Les GAFA ont passé un bon week end. Les pays de l’Union européenne n‘ont pas réussi à se mettre d’accord pour imposer les grands du digital sur leurs activités en Europe.
Emmanuel Macron et Angela Merkel sont rentrés des Etats unis avec la volonté commune de répondre à Donald Trump s‘il met en œuvre les menaces de protectionnisme commercial à l’encontre des produits européens. Mais la réalité va être compliquée.
Les ministres européens des finances pensaient ce week end réussir leur coup en adoptant le projet de taxation des GAFA. Ce projet avait été présenté par la Commission européenne en mars dernier et soutenu par la France qui pensait avoir convaincu la totalité des membres de l’Union européenne. C’est assez raté.Le dernier Euro groupe, réuni à Sofia vendredi et samedi, n’a pas réussi à rassembler l’unanimité nécessaire.
Bruno Le Maire ne décolère pas. « L’Europe est incapable de se montrer forte et responsable». Sous entendu : c’est irresponsable surtout à côté d’une Amérique qui montre ses muscles sur tous ses tweets.
Le texte de la Commission prévoyait de taxer à hauteur de 3% les revenus générés par les grands du digital. Google, Amazon, Facebook, Apple, Microsoft et quelques autres. Pas énorme pourtant. D’autant que la taxe ne doit viser que les entreprises dont le chiffre d’affaires mondial s’élève à plus de 750 millions d’euros et dont les revenus (les profits) dépassent les 50 millions d’Euros.
Ajoutons que pour Bruxelles, cette solution aurait été provisoire en attendant que des solutions soient négociées au niveau mondial.
Et bien, en dépit de toutes ces prudences et de toutes ses attentions, le lobbying de ces géants a fonctionné de façon très efficace. Battus à Bruxelles où la Commission a pris ses responsabilités, on s’est aperçu que les Google, les Amazon et Facebook ont travaillé les décideurs politiques pays par pays.
Les Gafa ont très bien compris que l’Union européenne ne pouvait adopter une directive qu’avec l'unanimité de ses membres. Ils ont donc complètement fissuré l'Union européenne.
En clair, pour beaucoup de pays, on considère que le moment n’est pas venu de taxer les entreprises américaines. Ils craignent des représailles du gouvernement américain.

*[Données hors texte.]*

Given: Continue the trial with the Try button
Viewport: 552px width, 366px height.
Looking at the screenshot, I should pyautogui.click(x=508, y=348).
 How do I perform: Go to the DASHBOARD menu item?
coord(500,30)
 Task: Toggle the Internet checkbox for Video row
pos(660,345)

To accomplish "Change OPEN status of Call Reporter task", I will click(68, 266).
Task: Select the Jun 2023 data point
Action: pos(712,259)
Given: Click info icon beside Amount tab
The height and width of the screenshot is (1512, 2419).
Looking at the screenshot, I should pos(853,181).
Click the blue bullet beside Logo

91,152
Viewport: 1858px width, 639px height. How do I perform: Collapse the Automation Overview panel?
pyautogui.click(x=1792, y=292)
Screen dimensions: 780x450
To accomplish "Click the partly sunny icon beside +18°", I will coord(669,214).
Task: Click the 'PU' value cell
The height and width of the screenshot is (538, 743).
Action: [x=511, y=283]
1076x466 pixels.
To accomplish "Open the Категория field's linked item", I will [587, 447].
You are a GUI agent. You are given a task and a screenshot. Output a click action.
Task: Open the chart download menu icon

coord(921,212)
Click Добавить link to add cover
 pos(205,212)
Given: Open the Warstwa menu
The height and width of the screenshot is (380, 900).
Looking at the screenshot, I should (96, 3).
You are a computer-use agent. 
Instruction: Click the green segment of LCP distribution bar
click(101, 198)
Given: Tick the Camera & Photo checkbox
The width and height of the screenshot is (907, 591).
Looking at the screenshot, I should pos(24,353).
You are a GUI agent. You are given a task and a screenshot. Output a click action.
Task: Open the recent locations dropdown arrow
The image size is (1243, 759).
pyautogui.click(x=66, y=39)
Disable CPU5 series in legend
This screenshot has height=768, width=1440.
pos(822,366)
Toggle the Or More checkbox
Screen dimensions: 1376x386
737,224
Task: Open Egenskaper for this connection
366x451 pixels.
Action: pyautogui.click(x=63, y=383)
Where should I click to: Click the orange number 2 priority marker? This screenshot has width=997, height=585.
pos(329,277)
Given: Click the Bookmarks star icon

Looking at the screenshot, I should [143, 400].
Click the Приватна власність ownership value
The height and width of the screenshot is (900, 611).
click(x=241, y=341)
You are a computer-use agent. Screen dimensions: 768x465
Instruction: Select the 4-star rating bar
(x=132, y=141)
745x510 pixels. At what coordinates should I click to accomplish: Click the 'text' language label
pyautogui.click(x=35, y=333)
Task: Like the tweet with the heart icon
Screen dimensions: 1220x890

Ils craignent surtout de déclencher la foudre du président Trump, adepte du protectionnisme.
C’est le cas de trois pays qui ont fait capoter le projet alors qu’on pensait en France qu’ils allaient se plier à la règle commune.
La réponse a été non : Malte, le Luxembourg et l’Irlande ont émis un veto !
Malte, qui, par ailleurs, se permet de vendre des passeports européens à des étrangers qui n’ont pas pu obtenir de visas Schengen.
Le Luxembourg, qui veut rester un pays d’accueil des holdings européennes surtout depuis le Brexit.
Enfin l’Irlande,qui joue les paradis fiscaux pour les grands du digital, à commencer principalement par Apple et Intel, le fabricant de puces électroniques.
Ces trois pays ont donc tout bloqué puisqu‘il faut l’unanimité.
Ayant bloqué l’application du dispositif provisoire, ils espèrent bien bloquer le projet définitif. Du coup, les ministres de la Suède et du Danemark ont également fait savoir qu’ils étaient très réservés.
Cette affaire, parmi d’autres, montre à l'évidence que la gouvernance de l’Union européenne paraît désormais impossible.L’une des premières réformes pour redynamiser l'espace sera de replier l’Union sur des noyaux de pays plus volontaristes qui pourront se regrouper autour de la France, de l’Allemagne, de l’Italie, et de l’Espagne.
C’est d’autant plus urgent que, pour beaucoup d’analystes, la perspective des britanniques après le Brexit sera d’alléger toutes les formes de fiscalité sur leur territoire afin de retenir les investisseurs et les entreprises américaines.
A la sortie de l’Eurotunnel, l'Angleterre offrira donc un paradis fiscal au reste de l’Europe.
La perspective est absolument mortifère pour l’Europe continentale dont l’identité est construite sur un modèle socio-économique généreux, mais couteux. La seule solution pour les Européens sera de serrer les coudes, de se rapprocher mais aussi d’avoir une légitimité forte dans les décisions prises.
C’est sur cette analyse que se fonde le projet de réforme de l’Union, défendu par la France et présenté par Emmanuel Macron. Le problème, c’est que sur la taxation des Gafa, les européens convaincus ont essuyé un échec prémonitoire ce week- end.